[Stored data]

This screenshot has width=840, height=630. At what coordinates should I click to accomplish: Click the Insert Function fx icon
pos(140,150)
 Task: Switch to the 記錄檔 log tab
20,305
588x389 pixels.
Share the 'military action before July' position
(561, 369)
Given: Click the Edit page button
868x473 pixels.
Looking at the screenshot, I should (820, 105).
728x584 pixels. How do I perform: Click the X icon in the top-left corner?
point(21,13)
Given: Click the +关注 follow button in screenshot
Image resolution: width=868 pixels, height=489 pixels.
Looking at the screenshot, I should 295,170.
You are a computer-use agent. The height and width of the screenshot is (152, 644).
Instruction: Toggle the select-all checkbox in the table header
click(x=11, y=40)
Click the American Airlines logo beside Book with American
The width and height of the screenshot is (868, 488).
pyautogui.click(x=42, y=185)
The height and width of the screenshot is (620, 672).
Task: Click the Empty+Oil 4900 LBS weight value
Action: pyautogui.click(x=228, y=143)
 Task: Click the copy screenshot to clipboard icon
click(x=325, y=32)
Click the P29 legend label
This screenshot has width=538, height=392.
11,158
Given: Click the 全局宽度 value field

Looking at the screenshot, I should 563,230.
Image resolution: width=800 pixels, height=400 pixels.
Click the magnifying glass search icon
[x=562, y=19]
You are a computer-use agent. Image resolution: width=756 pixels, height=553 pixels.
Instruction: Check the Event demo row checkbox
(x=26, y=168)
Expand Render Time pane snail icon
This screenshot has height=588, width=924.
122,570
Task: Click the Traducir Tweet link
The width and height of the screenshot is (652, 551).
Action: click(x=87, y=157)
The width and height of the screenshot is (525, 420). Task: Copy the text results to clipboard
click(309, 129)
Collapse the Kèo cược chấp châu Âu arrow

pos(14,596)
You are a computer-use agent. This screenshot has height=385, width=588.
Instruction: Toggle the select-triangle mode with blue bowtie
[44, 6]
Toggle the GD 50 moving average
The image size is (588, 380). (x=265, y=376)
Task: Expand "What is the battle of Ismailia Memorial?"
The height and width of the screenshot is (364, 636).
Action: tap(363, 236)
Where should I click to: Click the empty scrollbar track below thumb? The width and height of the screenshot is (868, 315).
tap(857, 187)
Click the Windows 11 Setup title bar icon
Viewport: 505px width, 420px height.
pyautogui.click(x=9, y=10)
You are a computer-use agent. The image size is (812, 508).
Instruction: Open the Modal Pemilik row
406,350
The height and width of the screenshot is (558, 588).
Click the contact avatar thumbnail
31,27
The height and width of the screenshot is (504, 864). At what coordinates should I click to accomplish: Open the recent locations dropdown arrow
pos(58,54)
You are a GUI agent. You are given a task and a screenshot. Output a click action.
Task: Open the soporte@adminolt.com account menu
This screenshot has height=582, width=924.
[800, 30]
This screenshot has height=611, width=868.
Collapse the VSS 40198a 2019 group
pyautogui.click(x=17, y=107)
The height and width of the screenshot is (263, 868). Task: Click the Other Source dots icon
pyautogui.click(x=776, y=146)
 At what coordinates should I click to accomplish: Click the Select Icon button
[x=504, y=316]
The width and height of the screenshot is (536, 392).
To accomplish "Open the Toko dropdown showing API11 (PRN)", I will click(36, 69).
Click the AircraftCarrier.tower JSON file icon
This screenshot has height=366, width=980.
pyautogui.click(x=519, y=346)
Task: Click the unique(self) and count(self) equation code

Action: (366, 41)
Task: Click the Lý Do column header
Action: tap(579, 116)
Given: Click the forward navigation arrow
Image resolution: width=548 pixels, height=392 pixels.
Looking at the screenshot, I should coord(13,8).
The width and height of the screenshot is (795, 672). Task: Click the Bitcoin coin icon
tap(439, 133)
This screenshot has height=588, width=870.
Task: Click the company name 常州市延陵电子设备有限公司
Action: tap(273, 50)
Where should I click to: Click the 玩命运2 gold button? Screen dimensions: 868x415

◆ How to complete this task ◆
Beginning with the line above that contains "This screenshot has width=538, height=392.", copy each line exactly up to and including the line that contains "Click the Windows 11 Setup title bar icon", and go no further.

◆ Result of the task ◆
This screenshot has width=538, height=392.
11,158
Given: Click the 全局宽度 value field

Looking at the screenshot, I should 563,230.
Image resolution: width=800 pixels, height=400 pixels.
Click the magnifying glass search icon
[x=562, y=19]
You are a computer-use agent. Image resolution: width=756 pixels, height=553 pixels.
Instruction: Check the Event demo row checkbox
(x=26, y=168)
Expand Render Time pane snail icon
This screenshot has height=588, width=924.
122,570
Task: Click the Traducir Tweet link
The width and height of the screenshot is (652, 551).
Action: click(x=87, y=157)
The width and height of the screenshot is (525, 420). Task: Copy the text results to clipboard
click(309, 129)
Collapse the Kèo cược chấp châu Âu arrow

pos(14,596)
You are a computer-use agent. This screenshot has height=385, width=588.
Instruction: Toggle the select-triangle mode with blue bowtie
[44, 6]
Toggle the GD 50 moving average
The image size is (588, 380). (x=265, y=376)
Task: Expand "What is the battle of Ismailia Memorial?"
The height and width of the screenshot is (364, 636).
Action: tap(363, 236)
Where should I click to: Click the empty scrollbar track below thumb? The width and height of the screenshot is (868, 315).
tap(857, 187)
Click the Windows 11 Setup title bar icon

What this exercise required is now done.